Based on that improved comps view, Mr. Lejuez also hiked his full-year 2020 and 2021 EPS forecasts to US$5.22 and US$7.70, respectively, from US$4.88 and US$7.70.
“We believe LULU can deliver double-digits comps in 2H20, but we believe this is priced into shares at current levels,” he said.
The analyst increased his target for Lululemon shares to US$400 from US$340. The average on the Street is US$357.47.
“Comp momentum has been among the best in retail and margins have expanded almost 400 basis points since 2015,” he said. “Product innovation continues to drive strong results in seemingly developed categories such as women’s pants, the men’s business is a big opportunity, and the customer has given LULU license to broaden into new categories. While Covid-19 disruptions will be a near-term headwind, there is no change to LULU’s long-term earnings power.”
Elsewhere, after raising her earnings expectation for the second quarter and the second half of 2020, RBC Dominion Securities analyst Kate Fitzsimons raised her target to US$435 from US$348, keeping an “outperform” rating.
“While the shares are expensive, we believe rightly so as positive revisions can continue as LULU leverages its sweet spot of category momentum and customer loyalty beyond 2023′s $6-billion sales goal towards estimated $12-$15-billion over time (vs. $4-billion today) now inclusive of MIRROR,” she said.
In a separate note, Mr. Lejuez raised his projections and target price for shares of PVH Corp. (PVH-N) following the release of better-than-anticipated second-quarter results after the bell on Wednesday.

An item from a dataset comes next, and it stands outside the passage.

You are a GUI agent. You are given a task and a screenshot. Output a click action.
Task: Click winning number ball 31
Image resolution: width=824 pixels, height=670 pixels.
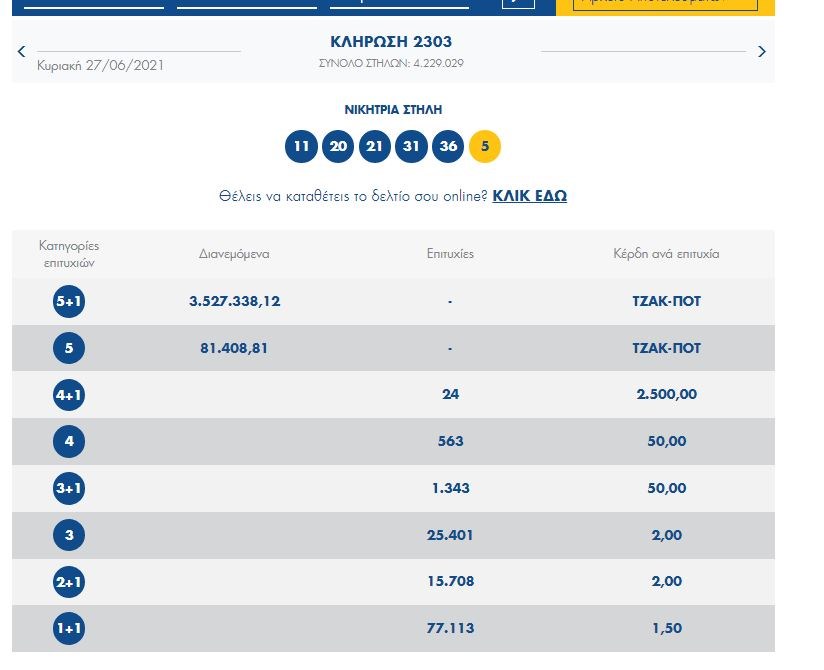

PVH, formerly known as Phillips-Van Heusen Corporation, is an American clothing company which owns several well-known brands, including Van Heusen, Tommy Hilfiger, Calvin Klein and IZOD.
“While 2Q wasn’t a great quarter on an absolute basis, it was significantly better than expected, and we expect further sequential improvement in sales for the remainder of the year,” he said. “Sales were stronger in the international businesses for both Tommy and Calvin, though the U.S. is more challenged due to its exposure to intl tourist travel and U.S. dept stores. Despite the better-than-expected performance in 2Q, visibility remains limited. We believe the risk-reward is balanced at these levels.”
Keeping a “neutral” rating, Mr. Lejuez moved his target to US$62 from US$49. The average is US$66.40.
Calian Group Ltd.’s (CGY-T) acquisition of Tallysman Wireless Inc. is “strategic, highly accretive and supports [its] strong M&A playbook,” said Desjardins Securities analyst Benoit Poirier.
On Thursday before the bell, Calian announced the $24.5-million deal for the Ottawa-based wireless antenna maker. It is the company’s second largest acquisition ever and third since equity financing back in February.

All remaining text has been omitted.